Wilson Pickett Goes “Surf”ing at The Midnight Hour

Wilson Pickett Goes “Surf”ing at The Midnight Hour

Bassist extraordinaire James “Hutch” Hutchinson has toured the world playing with rock’s greatest heroes, including a 35-years-and-counting stint with Bonnie Raitt.

So……..during summer vacations in the late 1950s and early 1960s, for a couple of weeks each year, my family would rent a second floor flat just south of Boston in Nantasket. I loved it as it was not far from the amusement park, Paragon Park, directly across the street from the beach, and nearly directly across the street from the legendary Surf Ballroom.

During my preteen years I was more interested in the beach and Paragon Park than the upstairs ballroom. I loved the beach and the sea as I still do and Paragon was fun and fascinating. I recall meeting the renowned pro wrestler Haystacks Calhoun there, a huge man who knew my grandfather and who picked me up and put me on his shoulder, a big deal for a little kid.

I remember the huge and dark stairwell (well…..huge to a pre-teen) leading upstairs to the vaunted venue The Surf…………even prior to my attending a show there I was fascinated by the place. In my earlier years, it seemed so mysterious to me when we would walk by it on the way to the beach or to grab a burger or some fried clams. What was up there?

I’d heard that it had been a dance hall in the early part of the 20th century and functioned as one throughout WWII and into the late 1950s when Rock & Roll shows started coming thru and the name was changed to The Surf.

Sometime in the early 1960s local promoter and owner of the Surf, Bill Spence, started doing regular concerts there, sometimes with national headliners on the bill. Local bands The Rockin’ Ramrods, Teddy and The Pandas, The G-Clefs, The Huns and even The Remains would all play there…….

I’d already been playing acoustic music for a few years in Cambridge and recently had gotten my first electric bass. First a semi-hollow single cutaway Harmony H-22 and then a baby blue Hagstrom solid body both purchased at the now long gone Lechmere Sales. 

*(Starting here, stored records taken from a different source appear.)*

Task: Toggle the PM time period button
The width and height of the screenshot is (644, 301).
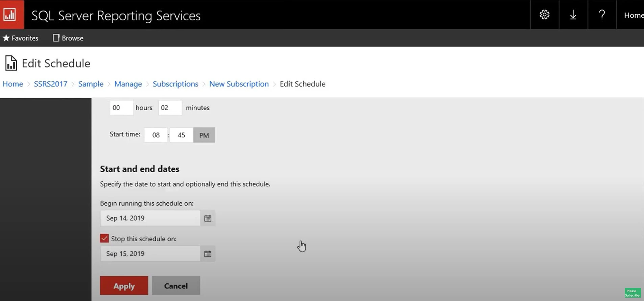Action: [204, 135]
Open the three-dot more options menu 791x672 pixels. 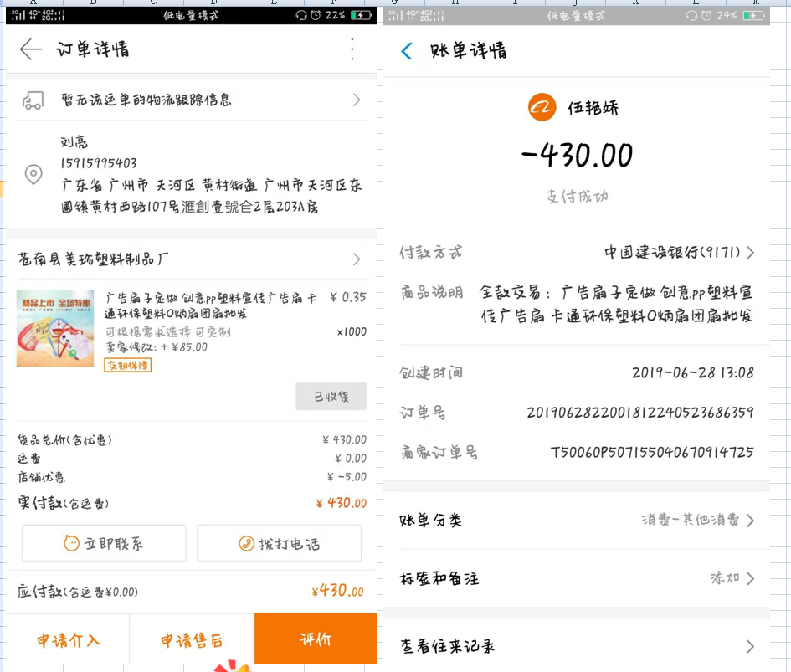pos(352,49)
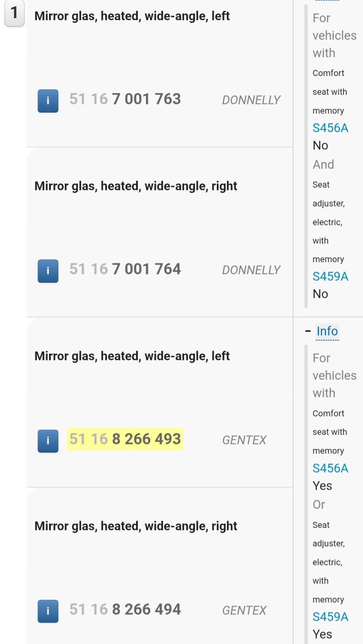Collapse the Info section using the minus sign
This screenshot has width=363, height=644.
tap(308, 331)
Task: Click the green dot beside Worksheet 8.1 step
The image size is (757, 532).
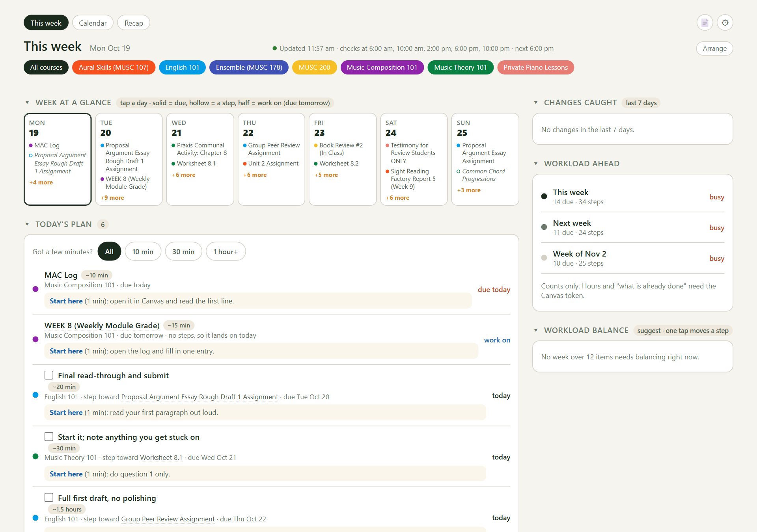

When I was younger classical music and later Folk and Bluegrass were the focus of my existence………but when I first heard Howlin’ Wolf and Muddy Waters (and had the pleasure of watching both thru a tiny window on Palmer St. in Cambridge) my life was changed. 

Son House, Bill Monroe, Tom Rush, John Hammond Jr., Spider John Koerner and a multitude of folk/blues artists had been staples of my existence………… But my world all of a sudden broadened to include Electric Blues and R&B! The Music of New Orleans, Chicago, Memphis and Muscle Shoals became my focus. 

Then one summer in the mid 1960’s, the owners of The Surf started doing matinee shows…………and I begged my Mom (and Dad) to let me attend…………..my first concert experience………..a big deal…………and I purchased a ticket to go see my favorite R&B singer……..Wilson Pickett, who that year ruled the charts with “In The Midnight Hour”……..the opener was a local act, The Pilgrims, who also played R&B and a couple of whom, Jocko Marcellino and Lennie Baker, would go on to play together in the prototypical “50s” tribute band Sha Na Na (who I watched perform at the original Woodstock a mere 4 years later). 
The Pilgrims were great and I was so impressed that other locals were onstage with someone like Pickett.

It was a low stage and I’d positioned myself just right of center and nearly on the stage.
When Wilson and his incredible band came out I was blown away………I’d been playing little gigs at local dances, in High School gyms and CYO’s in the area for a couple of years………but this was something else. Completely inspirational…………I was for an hour or so worshiping in the Church of “The Wicked Pickett” (The Wicked Pickett is still one of my favorite records). To me, it was almost like a Southern Baptist Church………….music blasting and bodies moving…………….Life changing.
I could already play a shuffle and swing the blues, but this show shot me in another direction…….. The Rascals, from New York, were also hot at the time and helping to introduce R&B to a wider audience……I would later see them in the same venue (As I would later record with Rascals singer and Hammond organist Felix Cavaliere), but Wilson and band were it for me. A huge inspiration.

I don’t recall them being there, but I was later informed by a reliable source that Band of Gypsies bassist Billy Cox and the great Jimi Hendrix were playing in Wilson’s band on that tour. I do recall being super impressed with the bassist and wanting from then on a Fender Jazz like the one he was playing….

In 1993 I finally got the chance to play with Pickett while in the house band at the Rhythm & Blues Awards which that year were held in what had been for many years The Hollywood Palace.

The house band that year included a number of musicians who had recorded with Pickett, primarily Booker T. and Steve Cropper of The MGs. The band also featured legendary drummer James Gadson…….Ry Cooder on second guitar and the horn section from Billy and The Beaters…………..James Brown, Martha Reeves, Little Anthony, Lowell Fulson, Erskine Hawkins and Panama Francis, Hadda Brooks and others were on that awards show that night, but finally getting to play “Midnight Hour” with Wilson and “Green Onions” with Cropper and Booker is what did it for me.